Sunburst Finish was the first joint production between Bill and John Leckie. Bill had wanted to produce the album himself, but EMI had doubts about that. So they suggested he teamed up with John who was moving up from engineering roles with bands including Pink Floyd. The two immediately became fast friends and their formidable partnership lasted for the rest of Be Bop’s recording life. They are still good pals to this day.
It was the first album to be recorded by the band’s ultimate line-up, with keyboard player Andrew Clark making his recording debut, having joined the band just a little too late to be included on Futurama.
Recorded in late 1975 at London’s Abbey Road, with some sessions at Air Studios in Oxford Street, Sunburst Finish arguably created the final blueprint for Be Bop’s signature sound.
There isn’t a weak track in sight, from the blistering opener Fair Exchange, the chart bound Ships In The Night, the guitar wizardry of Crying To The Sky to the astonishing Blazing Apostles, which quickly became a key component of their live set and for the rest of the band’s ultimately short lifespan.
The Sunburst Finish Limited Edition Deluxe Box Set consists of 3 CD’s and a DVD, together with a lavishly illustrated 68-page book, a facsimile 1976 tour programme, a colour postcard of each band member, plus a replica poster.
Disc One is a remastered version of the original album mix, with an extra track in the form of the single version of the Ships In The Night. Disc Two features a Stephen W. Tayler stereo remix, with a bunch of extra tracks comprising first versions of Ships In The Night, Beauty Secrets and Crying To The Sky, alternate vocal versions of Crystal Gazing and Ships In The Night and the wonderful The Mystery Demo, which is well worth checking out as soon as you get your hands on this set.
Whereas I felt that the remix on the Axe Victim box set was not as enjoyable as the remastered stereo mix, and the exact opposite was true in the case of Futurama, here I call it a score draw between remaster and remix.

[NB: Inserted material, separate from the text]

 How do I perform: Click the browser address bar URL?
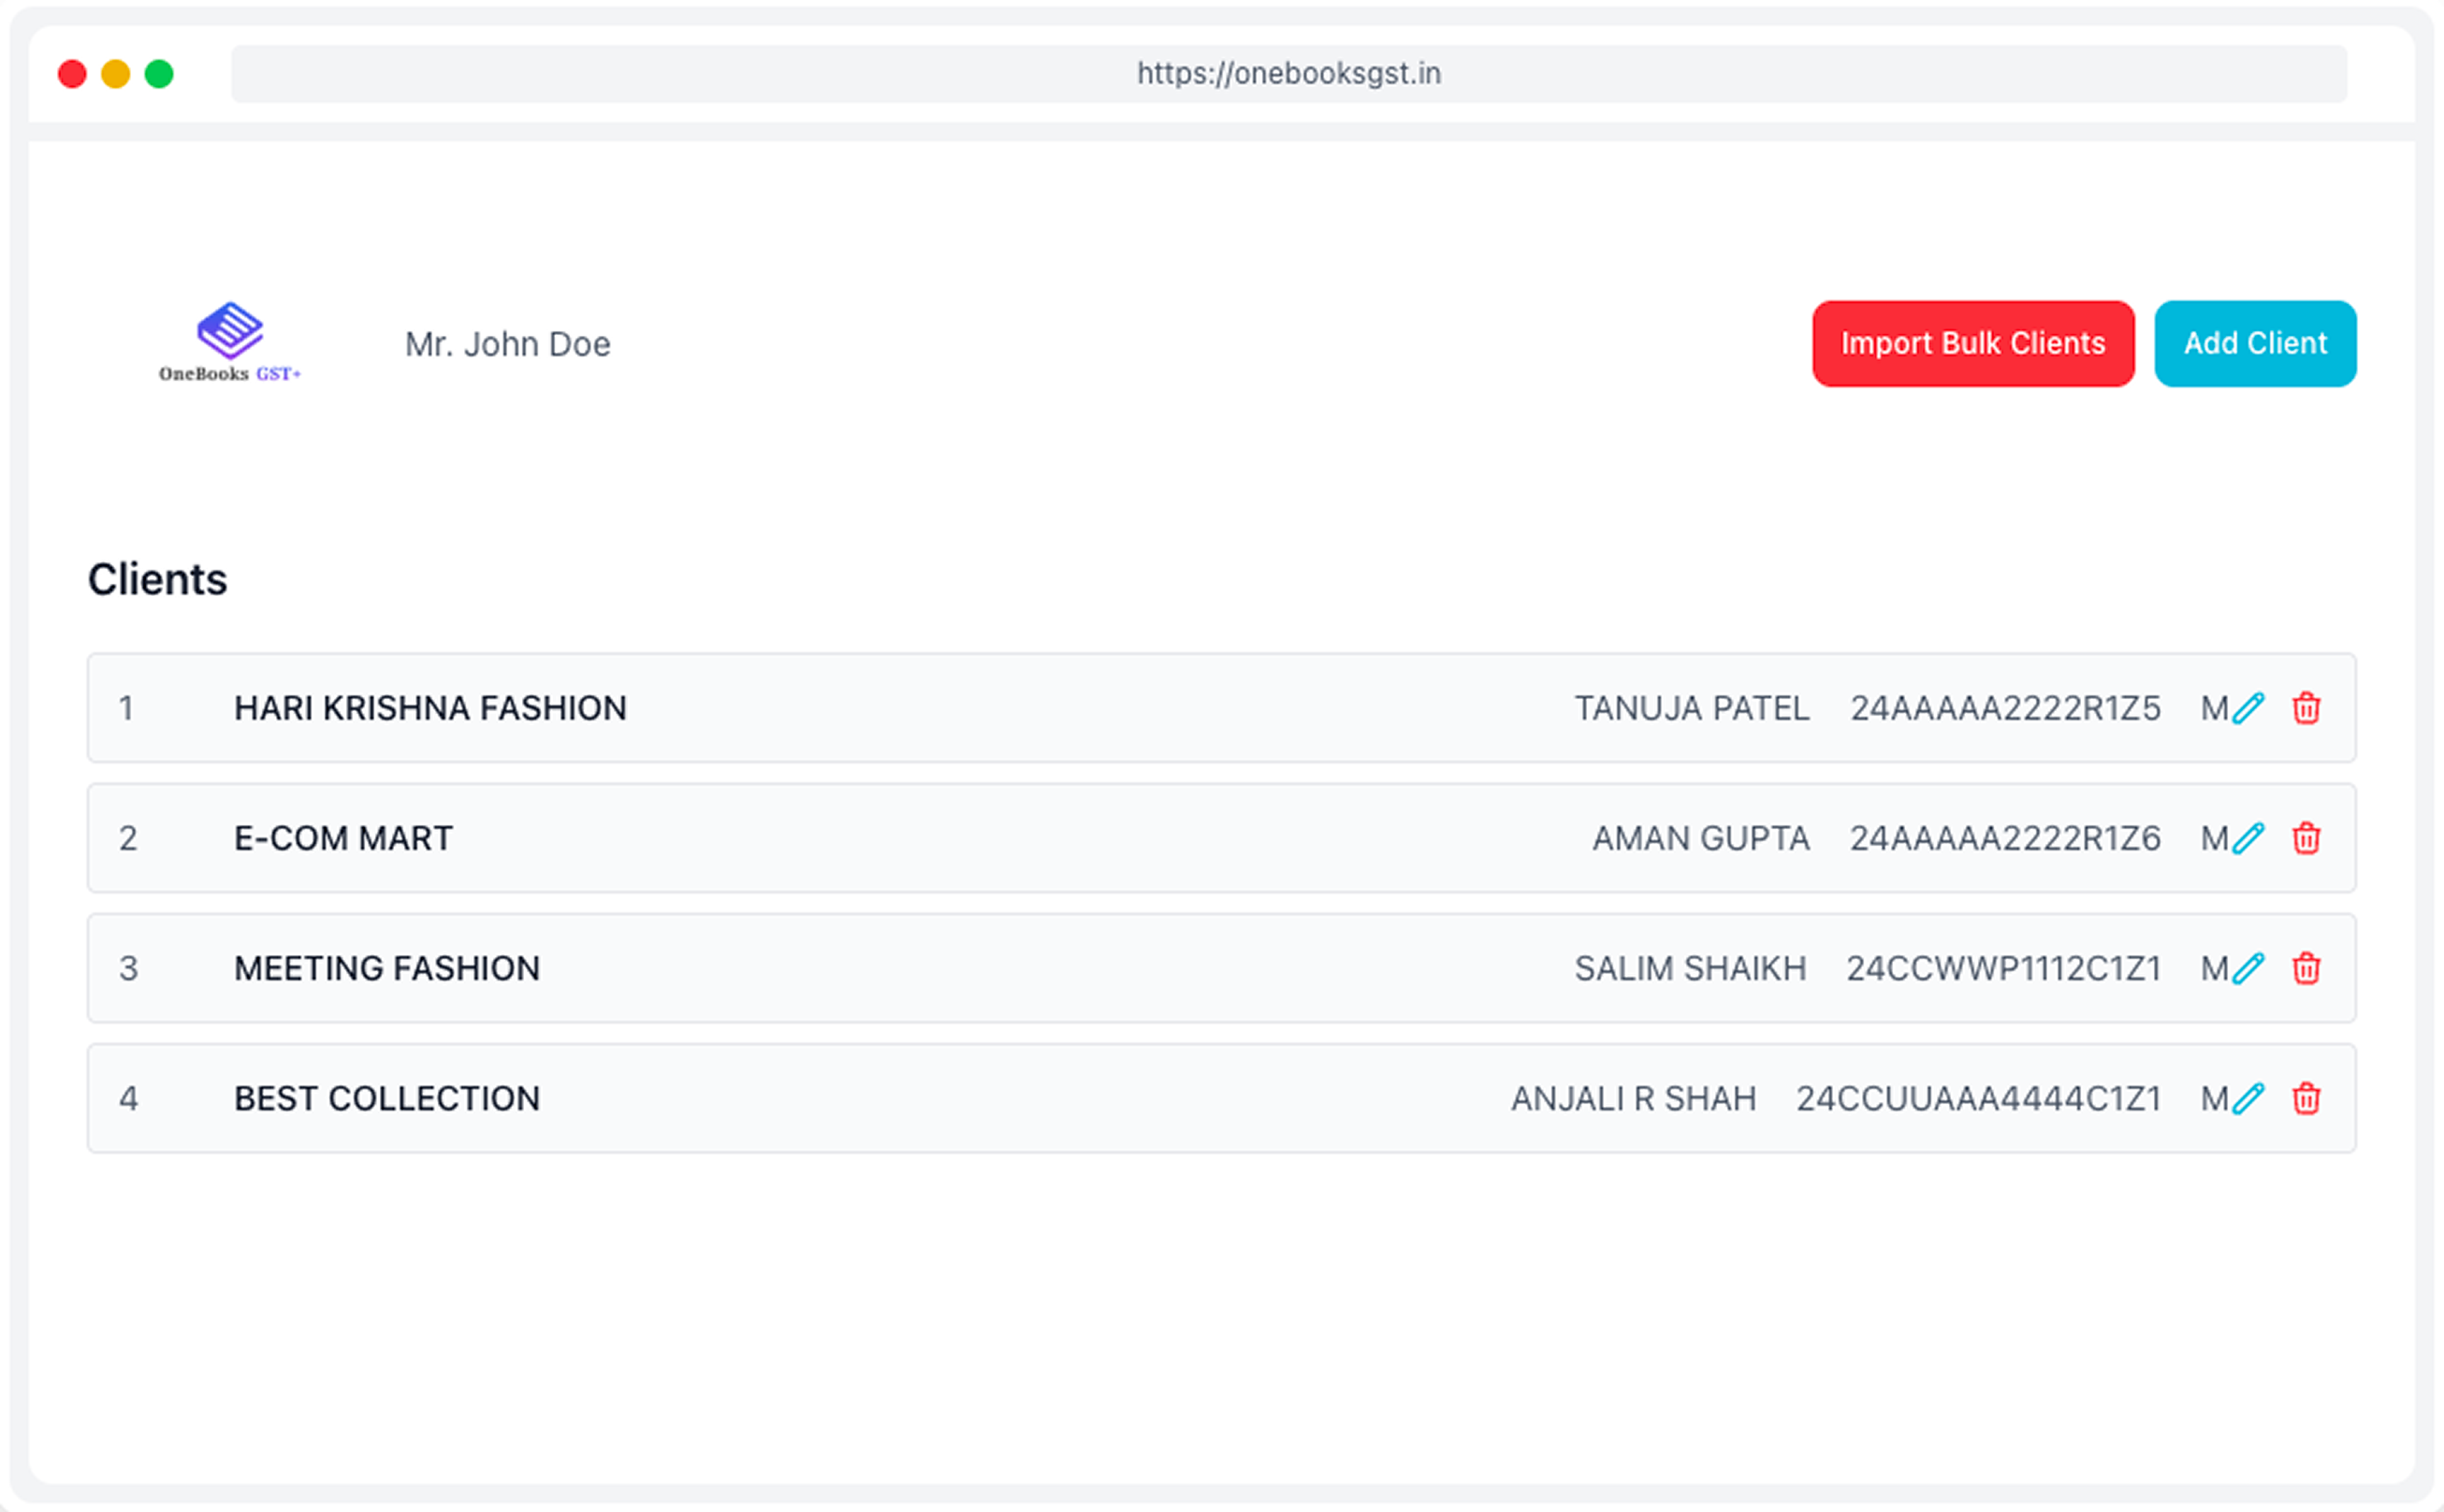1288,73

They both sound great in their own ways and I found it impossible to determine a favourite. That’s a very good thing, of course, because it means I will continue to get listening mileage out of each version.
Disc Three offers up an excellent BBC Radio One Concert recorded on January 15th 1976, together with a BBC Radio One John Peel session from February 10th of the same year. The session contains some really cracking versions of Crying To The Sky, a new track called Piece Of Mine, which became a live staple, plus Blazing Apostles.
The DVD gives us both a new 5.1 surround sound 96/24 stereo mix of the album, together with a 96/24 original stereo mix. There’s excellent bonus video material with a fascinating unreleased Harvest Records promotional video of Ships In The Night and great BBC Old Grey Whistle Test studio performances of Ships In The Night and Fair Exchange, recorded on January 13th 1976.
The beautifully presented accompanying book matches the excellent standards of the Axe Victim and Futurama books we’ve already looked at, containing many previously unseen images and essays by Bill and Esoteric’s Mark Powell. Again, there are full page photos of master tape boxes, which make for fascinating reading and really add to the box set’s already impressive ambience.
Needless to say, any Be Bop enthusiast needs this set in the collection. Unfortunately, it appears to have sold out everywhere and, like so many box sets in this day and age, demand has exceeded supply and you’ll very likely have to pay a premium using sites such as eBay or Discogs. It’s still worth it, though, because, short of a repress, we’re unlikely to ever see this comprehensive and lavish a box set series for Be Bop Deluxe ever again.